Principals of Art

Understanding art can appear intimidating to the untrained eye. However, there are several simple key principles of art, and once you understand these, the vast pleasure of art-viewing art, understanding the functions of art and correlating the purpose and definition of art begins to open up before you.

Principals of Art

1) Balance-Balance refers to the weight of objects and their placement in relation to each other.

It’s a sense of stability you might feel from elements in alignment. This can take three forms: symmetrical, asymmetrical, and radial.

Symmetrical balance refers to the exact mirroring of objects across an axis (i.e., an invisible line on the page).

Asymmetrical balance is the opposite of this – when objects do not mirror each other perfectly, shifting the balance to one side or the other of the axis.

This is often done to highlight an object in relation to another.

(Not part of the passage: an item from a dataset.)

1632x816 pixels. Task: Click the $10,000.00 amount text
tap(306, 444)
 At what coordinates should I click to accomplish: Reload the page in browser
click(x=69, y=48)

Radial balance is when objects are distributed all around a central point.

2) Proportion

Proportion is the size of objects in relation to each other, or within a larger whole.

This could be natural (e.g., a nose which fits onto a face the way you would expect it), exaggerated (e.g., a nose that is vastly over or undersized), and idealized, in which parts have the kind of perfect proportion that you just don’t see occurring naturally.

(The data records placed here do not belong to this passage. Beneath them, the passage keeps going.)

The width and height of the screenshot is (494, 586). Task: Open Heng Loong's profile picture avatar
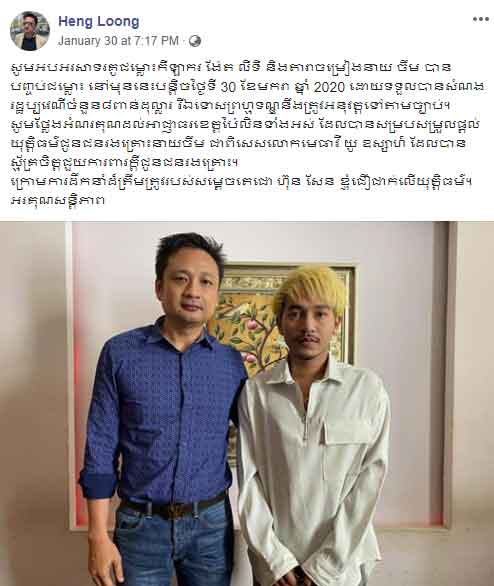(x=30, y=31)
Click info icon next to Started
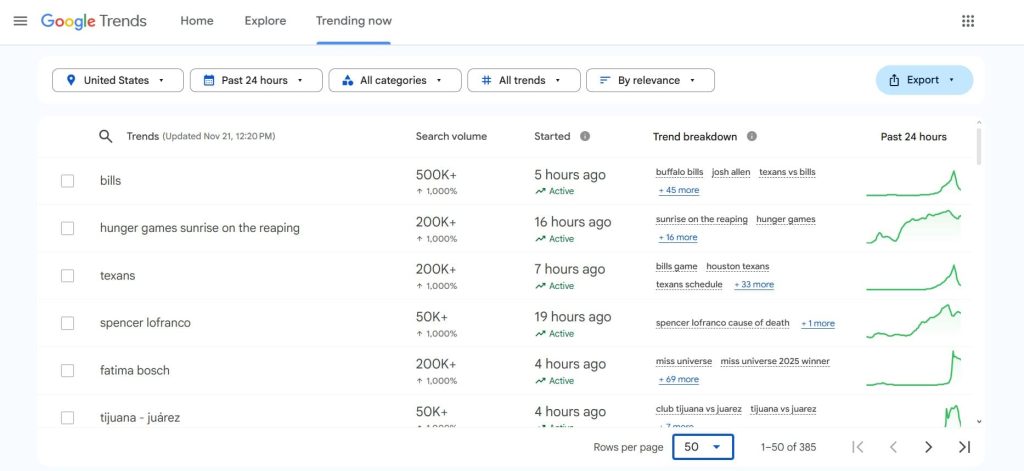This screenshot has width=1024, height=471. [x=585, y=136]
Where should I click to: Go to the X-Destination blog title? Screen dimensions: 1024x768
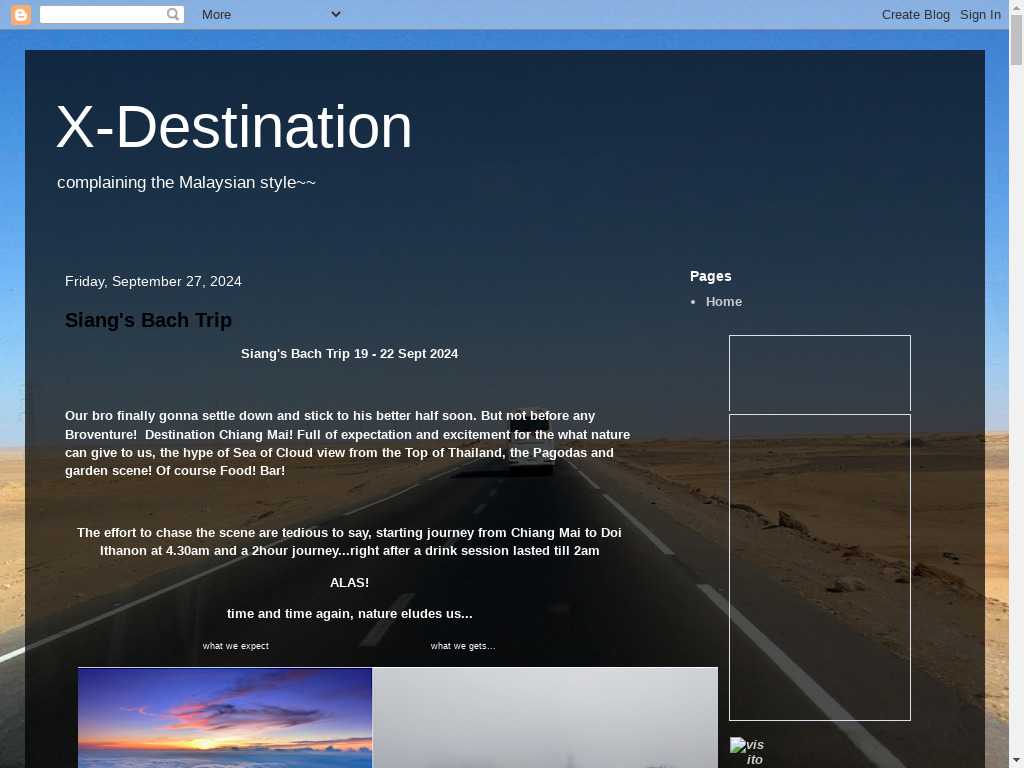[234, 127]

One of the key characteristics of Renaissance Art that changed the world forever is the invention of linear perspective, and proportion is one of the inherent behaviors towards achieving perspective

3) Emphasis

Emphasis is an extension of these first two principles: it is when contrast, placement, size, colour, or other features are used to highlight one object, area, or other elements of the artwork.

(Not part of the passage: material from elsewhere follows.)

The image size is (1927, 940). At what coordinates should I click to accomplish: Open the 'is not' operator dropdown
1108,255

This is used to draw attention – a focal point – or accentuate a feature.

4) Variety

Variety is a sense of the difference between elements of an artwork – the opposite of unity, or harmony.

Variety adds a sense of chaos to a work, and this is often used to highlight certain powerful emotions. Salvador Dali is one of the artists who have experimented with chaos and variety in his paintings, yet achieved a great sense of perfection.

Who is Salvador Dali? and Which are the top paintings of Salvador Dali?

When unity is used instead, it immediately calms – though this can also lead to being boring!

5) Harmony

In follow on from variety, harmony is the use of related elements.

This might be similar colours, shapes, sizes of objects, etc. It’s about repetition and a relationship between elements. This creates a sense of connection between the objects, creating a sense of flow.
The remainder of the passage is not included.